EXERCISE MATERIAL:
--
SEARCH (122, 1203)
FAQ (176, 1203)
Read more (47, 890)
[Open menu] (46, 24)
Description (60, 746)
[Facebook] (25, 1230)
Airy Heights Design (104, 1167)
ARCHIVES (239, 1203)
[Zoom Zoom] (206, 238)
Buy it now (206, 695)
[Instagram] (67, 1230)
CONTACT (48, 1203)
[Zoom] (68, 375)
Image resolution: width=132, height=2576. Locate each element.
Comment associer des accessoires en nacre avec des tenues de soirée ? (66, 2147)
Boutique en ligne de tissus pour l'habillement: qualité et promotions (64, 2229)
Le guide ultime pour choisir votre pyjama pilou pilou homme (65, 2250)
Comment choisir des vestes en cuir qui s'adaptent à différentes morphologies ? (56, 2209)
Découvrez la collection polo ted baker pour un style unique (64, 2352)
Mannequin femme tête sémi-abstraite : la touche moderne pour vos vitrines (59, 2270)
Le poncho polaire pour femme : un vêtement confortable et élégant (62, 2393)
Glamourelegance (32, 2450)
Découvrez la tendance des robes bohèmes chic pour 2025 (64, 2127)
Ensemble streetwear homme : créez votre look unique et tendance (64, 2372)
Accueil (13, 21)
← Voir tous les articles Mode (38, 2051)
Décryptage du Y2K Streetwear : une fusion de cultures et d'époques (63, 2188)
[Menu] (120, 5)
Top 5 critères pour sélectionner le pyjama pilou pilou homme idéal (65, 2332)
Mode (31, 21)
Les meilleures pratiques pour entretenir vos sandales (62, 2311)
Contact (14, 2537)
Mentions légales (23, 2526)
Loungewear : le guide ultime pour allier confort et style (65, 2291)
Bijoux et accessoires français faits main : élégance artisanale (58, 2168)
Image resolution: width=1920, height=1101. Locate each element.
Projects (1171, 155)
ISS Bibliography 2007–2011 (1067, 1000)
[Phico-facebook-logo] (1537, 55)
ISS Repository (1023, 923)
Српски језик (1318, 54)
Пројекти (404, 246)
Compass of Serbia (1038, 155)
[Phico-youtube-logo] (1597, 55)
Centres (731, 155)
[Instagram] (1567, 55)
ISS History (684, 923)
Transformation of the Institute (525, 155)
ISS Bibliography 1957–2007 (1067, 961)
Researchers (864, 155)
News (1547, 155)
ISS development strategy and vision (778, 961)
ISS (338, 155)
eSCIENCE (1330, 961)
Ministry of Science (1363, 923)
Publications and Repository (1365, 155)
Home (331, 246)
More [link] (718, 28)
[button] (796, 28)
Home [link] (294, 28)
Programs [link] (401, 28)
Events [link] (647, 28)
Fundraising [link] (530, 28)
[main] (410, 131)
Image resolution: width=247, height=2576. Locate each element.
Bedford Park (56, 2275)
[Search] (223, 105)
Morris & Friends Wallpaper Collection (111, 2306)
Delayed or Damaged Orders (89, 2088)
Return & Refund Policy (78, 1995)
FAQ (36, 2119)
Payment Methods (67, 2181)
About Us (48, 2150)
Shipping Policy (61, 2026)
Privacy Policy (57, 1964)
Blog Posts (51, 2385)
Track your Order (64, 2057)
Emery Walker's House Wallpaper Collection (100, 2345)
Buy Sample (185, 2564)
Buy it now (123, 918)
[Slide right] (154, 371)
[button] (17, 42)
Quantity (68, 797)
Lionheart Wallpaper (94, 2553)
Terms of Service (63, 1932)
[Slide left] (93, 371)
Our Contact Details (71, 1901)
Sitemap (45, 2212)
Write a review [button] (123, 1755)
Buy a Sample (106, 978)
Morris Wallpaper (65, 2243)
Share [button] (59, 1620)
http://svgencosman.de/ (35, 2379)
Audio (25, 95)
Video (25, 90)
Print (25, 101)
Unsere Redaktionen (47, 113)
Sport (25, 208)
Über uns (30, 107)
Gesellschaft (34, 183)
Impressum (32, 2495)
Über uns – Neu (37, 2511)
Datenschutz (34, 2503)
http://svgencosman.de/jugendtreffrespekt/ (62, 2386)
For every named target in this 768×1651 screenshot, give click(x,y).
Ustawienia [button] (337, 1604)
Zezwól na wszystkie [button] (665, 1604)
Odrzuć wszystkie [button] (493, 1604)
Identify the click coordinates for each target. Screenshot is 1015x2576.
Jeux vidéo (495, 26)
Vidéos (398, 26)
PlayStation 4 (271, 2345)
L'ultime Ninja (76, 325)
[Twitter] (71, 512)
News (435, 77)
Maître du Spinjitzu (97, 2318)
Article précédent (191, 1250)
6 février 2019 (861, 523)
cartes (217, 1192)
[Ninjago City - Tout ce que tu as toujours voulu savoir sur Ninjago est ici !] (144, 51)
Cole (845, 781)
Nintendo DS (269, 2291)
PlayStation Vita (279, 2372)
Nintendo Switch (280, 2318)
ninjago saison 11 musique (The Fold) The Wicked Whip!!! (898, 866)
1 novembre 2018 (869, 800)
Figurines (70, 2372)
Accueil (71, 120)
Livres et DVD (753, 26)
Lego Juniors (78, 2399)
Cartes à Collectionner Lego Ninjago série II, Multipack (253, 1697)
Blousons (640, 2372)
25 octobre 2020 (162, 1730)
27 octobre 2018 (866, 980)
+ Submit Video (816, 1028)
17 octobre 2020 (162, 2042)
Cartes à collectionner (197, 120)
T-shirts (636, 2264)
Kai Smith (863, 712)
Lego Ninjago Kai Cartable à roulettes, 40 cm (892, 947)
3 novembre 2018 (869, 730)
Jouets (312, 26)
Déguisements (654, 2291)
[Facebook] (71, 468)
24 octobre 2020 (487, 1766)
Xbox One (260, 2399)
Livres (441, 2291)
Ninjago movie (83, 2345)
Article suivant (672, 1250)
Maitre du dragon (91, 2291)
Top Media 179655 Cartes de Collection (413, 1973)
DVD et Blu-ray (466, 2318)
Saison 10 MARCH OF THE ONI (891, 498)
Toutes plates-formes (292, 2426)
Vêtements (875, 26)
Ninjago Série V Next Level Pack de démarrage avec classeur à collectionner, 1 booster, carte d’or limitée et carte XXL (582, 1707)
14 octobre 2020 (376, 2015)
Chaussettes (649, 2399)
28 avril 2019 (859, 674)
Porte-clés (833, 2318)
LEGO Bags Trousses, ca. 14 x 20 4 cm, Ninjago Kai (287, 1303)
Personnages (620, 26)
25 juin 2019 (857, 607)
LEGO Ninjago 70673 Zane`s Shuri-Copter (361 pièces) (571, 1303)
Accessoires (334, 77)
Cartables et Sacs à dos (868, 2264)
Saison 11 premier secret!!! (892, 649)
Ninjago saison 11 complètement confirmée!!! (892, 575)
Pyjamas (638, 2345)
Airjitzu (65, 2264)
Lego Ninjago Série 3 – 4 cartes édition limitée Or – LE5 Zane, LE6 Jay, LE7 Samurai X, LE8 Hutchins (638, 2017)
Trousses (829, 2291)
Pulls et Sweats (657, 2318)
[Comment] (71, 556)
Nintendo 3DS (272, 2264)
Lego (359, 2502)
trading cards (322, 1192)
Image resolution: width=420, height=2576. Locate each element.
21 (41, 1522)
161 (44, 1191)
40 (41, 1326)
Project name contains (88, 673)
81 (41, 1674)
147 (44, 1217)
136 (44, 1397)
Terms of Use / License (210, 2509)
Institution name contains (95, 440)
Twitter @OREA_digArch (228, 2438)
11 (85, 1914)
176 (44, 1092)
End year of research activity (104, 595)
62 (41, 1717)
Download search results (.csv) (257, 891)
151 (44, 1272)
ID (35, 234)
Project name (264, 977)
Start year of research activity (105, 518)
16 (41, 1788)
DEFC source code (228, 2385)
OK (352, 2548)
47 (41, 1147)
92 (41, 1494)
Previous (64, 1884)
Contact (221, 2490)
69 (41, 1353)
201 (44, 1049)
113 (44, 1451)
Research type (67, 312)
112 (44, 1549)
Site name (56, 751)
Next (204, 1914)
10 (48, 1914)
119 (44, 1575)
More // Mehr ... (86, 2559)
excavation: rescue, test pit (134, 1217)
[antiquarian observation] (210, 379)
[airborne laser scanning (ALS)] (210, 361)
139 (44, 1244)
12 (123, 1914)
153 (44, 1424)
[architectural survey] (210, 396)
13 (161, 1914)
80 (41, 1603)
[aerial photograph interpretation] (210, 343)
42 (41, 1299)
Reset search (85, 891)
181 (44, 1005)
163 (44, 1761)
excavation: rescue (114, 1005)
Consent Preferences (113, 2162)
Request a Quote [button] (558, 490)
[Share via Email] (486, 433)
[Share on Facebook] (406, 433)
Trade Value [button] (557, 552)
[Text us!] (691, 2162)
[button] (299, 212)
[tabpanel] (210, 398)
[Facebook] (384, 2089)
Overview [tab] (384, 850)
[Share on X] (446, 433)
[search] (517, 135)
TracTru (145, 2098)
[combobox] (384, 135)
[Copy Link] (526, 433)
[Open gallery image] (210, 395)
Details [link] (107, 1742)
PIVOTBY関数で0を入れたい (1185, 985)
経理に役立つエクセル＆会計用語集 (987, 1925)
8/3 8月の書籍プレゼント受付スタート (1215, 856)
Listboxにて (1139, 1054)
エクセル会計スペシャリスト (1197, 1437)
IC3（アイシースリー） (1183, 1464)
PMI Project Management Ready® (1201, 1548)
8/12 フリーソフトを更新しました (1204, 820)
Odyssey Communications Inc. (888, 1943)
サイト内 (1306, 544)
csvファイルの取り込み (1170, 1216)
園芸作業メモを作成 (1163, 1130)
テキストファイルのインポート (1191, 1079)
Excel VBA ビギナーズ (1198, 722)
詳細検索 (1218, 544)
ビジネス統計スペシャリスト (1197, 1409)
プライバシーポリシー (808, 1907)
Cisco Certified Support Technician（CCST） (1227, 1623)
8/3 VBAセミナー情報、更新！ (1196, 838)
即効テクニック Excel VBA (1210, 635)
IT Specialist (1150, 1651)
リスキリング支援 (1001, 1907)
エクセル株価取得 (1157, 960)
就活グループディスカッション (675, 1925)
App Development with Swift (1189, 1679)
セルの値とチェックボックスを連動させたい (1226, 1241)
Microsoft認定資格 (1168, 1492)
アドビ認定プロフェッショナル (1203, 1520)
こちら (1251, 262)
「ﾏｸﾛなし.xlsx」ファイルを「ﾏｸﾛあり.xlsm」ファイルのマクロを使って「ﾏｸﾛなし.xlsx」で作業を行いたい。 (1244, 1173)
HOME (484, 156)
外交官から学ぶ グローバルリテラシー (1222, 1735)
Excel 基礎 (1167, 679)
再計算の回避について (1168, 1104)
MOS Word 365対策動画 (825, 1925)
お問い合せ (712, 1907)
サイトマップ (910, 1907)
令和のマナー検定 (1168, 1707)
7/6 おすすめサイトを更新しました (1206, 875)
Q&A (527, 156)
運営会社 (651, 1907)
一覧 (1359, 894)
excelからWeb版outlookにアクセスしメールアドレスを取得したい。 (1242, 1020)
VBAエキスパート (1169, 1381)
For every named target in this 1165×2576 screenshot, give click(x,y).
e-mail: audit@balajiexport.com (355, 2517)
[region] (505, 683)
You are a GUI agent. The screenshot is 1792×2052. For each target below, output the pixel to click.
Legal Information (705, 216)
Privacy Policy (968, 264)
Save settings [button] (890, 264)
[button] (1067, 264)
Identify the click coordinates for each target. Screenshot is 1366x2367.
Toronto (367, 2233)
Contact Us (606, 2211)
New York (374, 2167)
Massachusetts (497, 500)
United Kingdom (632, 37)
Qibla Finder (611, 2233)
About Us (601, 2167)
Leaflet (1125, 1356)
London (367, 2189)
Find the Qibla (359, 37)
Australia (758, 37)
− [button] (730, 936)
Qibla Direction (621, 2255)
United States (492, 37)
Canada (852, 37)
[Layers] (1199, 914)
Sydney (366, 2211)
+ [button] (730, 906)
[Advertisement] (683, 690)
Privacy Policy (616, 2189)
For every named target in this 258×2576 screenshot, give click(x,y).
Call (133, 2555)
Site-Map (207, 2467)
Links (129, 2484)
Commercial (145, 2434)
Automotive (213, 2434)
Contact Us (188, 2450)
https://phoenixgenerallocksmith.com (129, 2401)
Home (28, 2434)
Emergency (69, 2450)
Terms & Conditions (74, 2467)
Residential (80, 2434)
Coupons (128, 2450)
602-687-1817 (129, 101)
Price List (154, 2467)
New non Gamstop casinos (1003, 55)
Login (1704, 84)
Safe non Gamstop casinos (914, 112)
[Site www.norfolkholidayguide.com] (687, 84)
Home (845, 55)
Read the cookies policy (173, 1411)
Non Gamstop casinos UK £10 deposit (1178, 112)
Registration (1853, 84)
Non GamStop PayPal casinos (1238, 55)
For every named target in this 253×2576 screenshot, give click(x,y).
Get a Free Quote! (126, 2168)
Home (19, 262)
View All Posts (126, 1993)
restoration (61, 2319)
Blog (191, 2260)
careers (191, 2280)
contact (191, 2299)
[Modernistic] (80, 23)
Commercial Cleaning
--
TASK PROMPT: Among the records, find every line with the word "Terms" and copy it.

EXPECTED ANSWER:
Terms of Service (63, 1932)
Terms of Use / License (210, 2509)
Terms & Conditions (74, 2467)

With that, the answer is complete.